The results that are returned from a scroll request reflect the state of the index at the time that the initial search request was made, like a snapshot in time. Subsequent changes to documents (index, update or delete) will only affect later search requests.

For this post, we will be using hosted Elasticsearch on Qbox.io. You can sign up or launch your cluster here, or click "Get Started" in the header navigation. If you need help setting up, refer to "Provisioning a Qbox Elasticsearch Cluster."

Our Goal

Qbox provides a turnkey solution for Elasticsearch, Kibana and many of Elasticsearch analysis and monitoring plugins. The goal of the tutorial is to use Qbox to demonstrate fetching large chunks of data using a Scan and Scroll Requests. We set up Logstash in a separate node/machine to gather Twitter stream and use Qbox provisioned Elasticsearch to play around the powerful Scan and Scroll API.

Our ELK stack setup has three main components: 

  • Elasticsearch: It is used to store all of the application and monitoring logs(Provisioned by Qbox).

  • Logstash: The server component that processes incoming logs and feeds to ES.

  • Kibana(optional): A web interface for searching and visualizing logs (Provisioned by Qbox).

Prerequisites

The amount of CPU, RAM, and storage that your Elasticsearch Server will require depends on the volume of logs that you intend to gather. For this tutorial, we will be using a Qbox provisioned Elasticsearch with the following minimum specs:

  • ProviderAWS

  • Version5.1.1

  • RAM1GB

  • CPUvCPU1

  • Replicas0

The above specs can be changed per your desired requirements. Please select the appropriate names, versions, regions for your needs. For this example, we used Elasticsearch version 5.1.1, the most current version is 5.3. We support all versions of Elasticsearch on Qbox. (To learn more about the major differences between 2.x and 5.x, click here.)  

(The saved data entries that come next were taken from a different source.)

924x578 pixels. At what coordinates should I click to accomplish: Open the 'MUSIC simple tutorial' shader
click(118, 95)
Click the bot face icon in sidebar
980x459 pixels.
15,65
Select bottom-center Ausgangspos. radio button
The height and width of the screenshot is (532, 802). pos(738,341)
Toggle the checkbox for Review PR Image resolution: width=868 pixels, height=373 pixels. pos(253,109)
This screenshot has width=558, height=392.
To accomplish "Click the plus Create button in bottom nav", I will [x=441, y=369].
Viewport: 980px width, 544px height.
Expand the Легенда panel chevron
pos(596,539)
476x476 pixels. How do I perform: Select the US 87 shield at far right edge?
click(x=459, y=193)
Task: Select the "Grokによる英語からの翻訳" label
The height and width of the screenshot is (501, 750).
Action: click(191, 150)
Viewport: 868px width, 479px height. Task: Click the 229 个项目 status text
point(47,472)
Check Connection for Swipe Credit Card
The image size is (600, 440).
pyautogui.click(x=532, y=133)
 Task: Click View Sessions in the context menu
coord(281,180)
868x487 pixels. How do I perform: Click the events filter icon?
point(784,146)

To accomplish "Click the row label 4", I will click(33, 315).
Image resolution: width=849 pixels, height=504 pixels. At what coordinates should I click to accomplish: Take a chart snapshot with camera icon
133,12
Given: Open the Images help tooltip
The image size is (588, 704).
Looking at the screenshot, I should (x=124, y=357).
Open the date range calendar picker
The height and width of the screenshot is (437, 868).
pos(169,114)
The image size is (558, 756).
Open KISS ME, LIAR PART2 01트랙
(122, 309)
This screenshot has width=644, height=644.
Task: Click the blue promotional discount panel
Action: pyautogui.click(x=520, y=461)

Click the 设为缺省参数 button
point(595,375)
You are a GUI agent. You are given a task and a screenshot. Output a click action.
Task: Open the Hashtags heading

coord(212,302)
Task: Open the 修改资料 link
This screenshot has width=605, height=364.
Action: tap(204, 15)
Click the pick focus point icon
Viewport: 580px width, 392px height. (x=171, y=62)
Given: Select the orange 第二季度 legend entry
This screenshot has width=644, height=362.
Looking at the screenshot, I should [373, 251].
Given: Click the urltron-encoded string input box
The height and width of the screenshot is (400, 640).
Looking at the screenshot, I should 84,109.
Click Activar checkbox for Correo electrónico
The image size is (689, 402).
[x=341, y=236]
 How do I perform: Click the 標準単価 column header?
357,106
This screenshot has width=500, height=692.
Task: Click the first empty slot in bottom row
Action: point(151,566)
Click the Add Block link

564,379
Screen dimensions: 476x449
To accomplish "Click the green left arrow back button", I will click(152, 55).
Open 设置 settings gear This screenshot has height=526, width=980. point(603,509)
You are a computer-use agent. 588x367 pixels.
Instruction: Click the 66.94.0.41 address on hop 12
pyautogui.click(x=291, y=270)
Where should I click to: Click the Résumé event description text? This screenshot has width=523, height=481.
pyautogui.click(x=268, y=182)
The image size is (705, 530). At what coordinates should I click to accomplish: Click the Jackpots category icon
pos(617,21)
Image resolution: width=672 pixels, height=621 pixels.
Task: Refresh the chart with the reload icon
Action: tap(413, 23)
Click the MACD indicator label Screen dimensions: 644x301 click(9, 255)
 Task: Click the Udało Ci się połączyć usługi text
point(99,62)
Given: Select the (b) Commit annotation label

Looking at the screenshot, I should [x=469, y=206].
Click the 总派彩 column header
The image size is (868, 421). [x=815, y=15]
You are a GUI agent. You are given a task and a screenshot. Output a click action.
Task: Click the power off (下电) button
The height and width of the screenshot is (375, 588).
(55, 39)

In addition to our Elasticsearch Server, we will require a separate logstash server to process incoming twitter stream from twitter API and ship them to Elasticsearch. For simplicity and testing purposes, the logstash server can also act as the client server itself. The Endpoint and Transport addresses for our Qbox provisioned Elasticsearch cluster are as follows:

common_1.png

Endpoint: REST API

https://ec18487808b6908009d3:efcec6a1e0@eb843037.qb0x.com:32563

Authentication

  • Username = ec18487808b6908009d3

  • Password = efcec6a1e0

TRANSPORT (NATIVE JAVA)

eb843037.qb0x.com:30543

Note: Please make sure to whitelist the logstash server IP from Qbox Elasticsearch cluster.

Install Logstash

Download and install the Public Signing Key:

wget -qO - https://packages.elastic.co/GPG-KEY-elasticsearch | sudo apt-key add -

We will use the Logstash version 2.4.x as compatible with our Elasticsearch version 5.1.x. The Elastic Community Product Support Matrix can be referred in order to clear any version issues.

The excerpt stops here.